- [REQUIRED WORK]: For the entries below, the expected answer is the line with "Click the 添加宿主机", the line with "has width=449, height=253.", and every line between them, exactly as written, and nothing more.

####

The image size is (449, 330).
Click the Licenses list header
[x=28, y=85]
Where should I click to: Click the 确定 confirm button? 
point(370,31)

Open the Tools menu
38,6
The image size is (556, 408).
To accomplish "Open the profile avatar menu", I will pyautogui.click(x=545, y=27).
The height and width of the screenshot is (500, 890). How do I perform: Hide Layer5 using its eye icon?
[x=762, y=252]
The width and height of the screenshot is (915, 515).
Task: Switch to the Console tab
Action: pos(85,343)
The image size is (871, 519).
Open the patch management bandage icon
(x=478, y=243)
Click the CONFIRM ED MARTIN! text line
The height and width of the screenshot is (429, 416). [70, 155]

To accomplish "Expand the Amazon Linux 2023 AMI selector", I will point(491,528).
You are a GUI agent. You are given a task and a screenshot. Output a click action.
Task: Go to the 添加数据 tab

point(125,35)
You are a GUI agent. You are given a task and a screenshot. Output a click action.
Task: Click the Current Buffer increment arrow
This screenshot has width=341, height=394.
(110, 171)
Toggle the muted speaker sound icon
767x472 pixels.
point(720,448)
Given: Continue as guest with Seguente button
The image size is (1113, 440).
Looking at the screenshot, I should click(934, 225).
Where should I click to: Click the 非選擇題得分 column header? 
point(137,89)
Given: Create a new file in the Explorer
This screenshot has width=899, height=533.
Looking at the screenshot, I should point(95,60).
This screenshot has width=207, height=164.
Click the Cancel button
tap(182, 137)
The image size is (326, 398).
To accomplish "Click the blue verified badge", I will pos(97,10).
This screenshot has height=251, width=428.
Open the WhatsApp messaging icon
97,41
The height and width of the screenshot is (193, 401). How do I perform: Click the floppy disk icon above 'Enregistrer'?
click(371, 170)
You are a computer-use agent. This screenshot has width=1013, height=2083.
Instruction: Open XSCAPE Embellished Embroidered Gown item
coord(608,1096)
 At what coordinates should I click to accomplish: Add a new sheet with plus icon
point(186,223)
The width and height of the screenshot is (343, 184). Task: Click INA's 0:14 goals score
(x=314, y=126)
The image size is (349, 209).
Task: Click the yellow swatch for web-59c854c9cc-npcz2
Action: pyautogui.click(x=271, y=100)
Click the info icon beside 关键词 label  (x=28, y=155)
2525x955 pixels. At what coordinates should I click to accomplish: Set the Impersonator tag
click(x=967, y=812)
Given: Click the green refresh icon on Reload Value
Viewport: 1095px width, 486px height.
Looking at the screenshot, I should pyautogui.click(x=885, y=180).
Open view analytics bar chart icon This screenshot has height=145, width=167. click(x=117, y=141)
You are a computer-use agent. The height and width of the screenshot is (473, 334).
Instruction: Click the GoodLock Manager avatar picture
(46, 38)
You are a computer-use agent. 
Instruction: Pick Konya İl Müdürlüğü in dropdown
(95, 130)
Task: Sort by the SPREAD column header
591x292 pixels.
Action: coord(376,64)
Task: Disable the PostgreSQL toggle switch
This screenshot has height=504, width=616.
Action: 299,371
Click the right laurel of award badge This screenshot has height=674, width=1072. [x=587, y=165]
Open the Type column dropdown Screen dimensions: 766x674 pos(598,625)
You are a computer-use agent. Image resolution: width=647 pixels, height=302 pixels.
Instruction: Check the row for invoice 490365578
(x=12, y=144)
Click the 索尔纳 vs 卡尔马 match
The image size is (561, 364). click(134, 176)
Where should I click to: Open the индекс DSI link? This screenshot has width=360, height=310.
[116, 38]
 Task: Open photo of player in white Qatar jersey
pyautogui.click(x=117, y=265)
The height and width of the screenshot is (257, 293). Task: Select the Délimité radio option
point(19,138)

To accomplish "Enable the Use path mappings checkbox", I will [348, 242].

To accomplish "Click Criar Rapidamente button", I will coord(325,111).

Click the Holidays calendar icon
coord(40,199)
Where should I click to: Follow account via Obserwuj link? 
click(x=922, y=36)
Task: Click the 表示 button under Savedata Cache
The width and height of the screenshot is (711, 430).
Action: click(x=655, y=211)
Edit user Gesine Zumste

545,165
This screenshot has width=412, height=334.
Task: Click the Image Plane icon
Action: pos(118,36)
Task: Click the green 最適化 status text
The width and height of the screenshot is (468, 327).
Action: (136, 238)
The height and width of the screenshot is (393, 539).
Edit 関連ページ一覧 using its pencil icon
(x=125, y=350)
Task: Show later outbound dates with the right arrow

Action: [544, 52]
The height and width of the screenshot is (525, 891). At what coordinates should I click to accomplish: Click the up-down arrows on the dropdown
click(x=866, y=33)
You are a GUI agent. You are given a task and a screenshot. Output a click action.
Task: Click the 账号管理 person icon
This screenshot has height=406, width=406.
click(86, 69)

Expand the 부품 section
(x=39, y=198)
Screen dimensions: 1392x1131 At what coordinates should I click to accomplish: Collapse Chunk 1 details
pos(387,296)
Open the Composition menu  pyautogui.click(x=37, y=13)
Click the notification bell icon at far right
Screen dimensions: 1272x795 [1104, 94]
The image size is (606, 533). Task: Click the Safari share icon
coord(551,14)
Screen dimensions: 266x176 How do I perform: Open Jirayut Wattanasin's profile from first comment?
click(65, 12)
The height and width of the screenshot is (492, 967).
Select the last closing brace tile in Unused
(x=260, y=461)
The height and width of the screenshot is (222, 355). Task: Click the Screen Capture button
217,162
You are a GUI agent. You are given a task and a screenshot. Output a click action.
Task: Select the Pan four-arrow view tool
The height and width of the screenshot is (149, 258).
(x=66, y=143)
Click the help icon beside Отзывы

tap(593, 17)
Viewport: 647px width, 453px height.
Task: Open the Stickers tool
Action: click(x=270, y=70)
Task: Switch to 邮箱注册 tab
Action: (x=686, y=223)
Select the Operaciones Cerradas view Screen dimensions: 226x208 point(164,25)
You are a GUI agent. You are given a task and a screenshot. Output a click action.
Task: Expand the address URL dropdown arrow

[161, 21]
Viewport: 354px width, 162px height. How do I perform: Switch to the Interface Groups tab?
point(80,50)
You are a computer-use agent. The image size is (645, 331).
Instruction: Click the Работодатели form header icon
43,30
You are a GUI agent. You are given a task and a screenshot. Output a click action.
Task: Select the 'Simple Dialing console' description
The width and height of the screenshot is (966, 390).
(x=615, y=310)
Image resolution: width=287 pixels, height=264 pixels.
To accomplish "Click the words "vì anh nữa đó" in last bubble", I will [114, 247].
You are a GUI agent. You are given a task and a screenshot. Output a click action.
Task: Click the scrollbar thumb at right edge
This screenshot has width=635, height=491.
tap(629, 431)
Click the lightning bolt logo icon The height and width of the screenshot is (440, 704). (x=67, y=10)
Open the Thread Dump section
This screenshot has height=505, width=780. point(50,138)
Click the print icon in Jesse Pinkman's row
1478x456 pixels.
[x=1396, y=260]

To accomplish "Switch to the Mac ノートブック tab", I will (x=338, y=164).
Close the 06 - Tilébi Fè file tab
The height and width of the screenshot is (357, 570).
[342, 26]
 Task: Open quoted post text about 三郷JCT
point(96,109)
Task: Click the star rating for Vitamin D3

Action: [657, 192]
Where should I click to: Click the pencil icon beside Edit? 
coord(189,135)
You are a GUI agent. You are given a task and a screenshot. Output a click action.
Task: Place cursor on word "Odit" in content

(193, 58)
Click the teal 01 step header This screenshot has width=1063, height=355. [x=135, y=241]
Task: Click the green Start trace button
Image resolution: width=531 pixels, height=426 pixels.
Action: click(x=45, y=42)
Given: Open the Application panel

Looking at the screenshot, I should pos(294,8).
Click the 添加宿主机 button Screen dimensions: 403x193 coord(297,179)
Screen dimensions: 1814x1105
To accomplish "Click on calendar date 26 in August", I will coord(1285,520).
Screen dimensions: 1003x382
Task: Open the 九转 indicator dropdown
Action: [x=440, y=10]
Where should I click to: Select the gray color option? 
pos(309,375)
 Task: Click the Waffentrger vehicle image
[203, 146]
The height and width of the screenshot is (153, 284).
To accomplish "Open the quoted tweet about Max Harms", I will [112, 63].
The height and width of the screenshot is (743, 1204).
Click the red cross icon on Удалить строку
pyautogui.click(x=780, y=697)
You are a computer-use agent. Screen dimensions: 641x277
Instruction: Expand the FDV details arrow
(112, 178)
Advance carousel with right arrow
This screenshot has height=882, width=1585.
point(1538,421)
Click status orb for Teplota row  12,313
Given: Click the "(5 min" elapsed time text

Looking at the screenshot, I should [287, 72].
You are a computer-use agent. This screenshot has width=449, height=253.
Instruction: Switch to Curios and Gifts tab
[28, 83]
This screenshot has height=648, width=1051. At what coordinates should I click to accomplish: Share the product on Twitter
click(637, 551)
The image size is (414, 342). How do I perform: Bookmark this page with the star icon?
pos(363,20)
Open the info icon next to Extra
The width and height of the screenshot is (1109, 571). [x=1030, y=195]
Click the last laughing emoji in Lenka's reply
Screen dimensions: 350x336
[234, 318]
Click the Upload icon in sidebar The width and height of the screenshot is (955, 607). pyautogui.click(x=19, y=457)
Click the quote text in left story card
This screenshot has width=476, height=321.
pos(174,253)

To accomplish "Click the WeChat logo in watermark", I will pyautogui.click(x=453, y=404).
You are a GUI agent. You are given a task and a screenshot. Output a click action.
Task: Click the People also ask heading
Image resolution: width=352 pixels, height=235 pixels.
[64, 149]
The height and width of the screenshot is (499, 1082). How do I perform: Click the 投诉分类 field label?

####

- [EXERCISE RESPONSE]:
Click the 添加宿主机 button Screen dimensions: 403x193 coord(297,179)
Screen dimensions: 1814x1105
To accomplish "Click on calendar date 26 in August", I will coord(1285,520).
Screen dimensions: 1003x382
Task: Open the 九转 indicator dropdown
Action: [x=440, y=10]
Where should I click to: Select the gray color option? 
pos(309,375)
 Task: Click the Waffentrger vehicle image
[203, 146]
The height and width of the screenshot is (153, 284).
To accomplish "Open the quoted tweet about Max Harms", I will [112, 63].
The height and width of the screenshot is (743, 1204).
Click the red cross icon on Удалить строку
pyautogui.click(x=780, y=697)
You are a computer-use agent. Screen dimensions: 641x277
Instruction: Expand the FDV details arrow
(112, 178)
Advance carousel with right arrow
This screenshot has height=882, width=1585.
point(1538,421)
Click status orb for Teplota row  12,313
Given: Click the "(5 min" elapsed time text

Looking at the screenshot, I should [287, 72].
You are a computer-use agent. This screenshot has width=449, height=253.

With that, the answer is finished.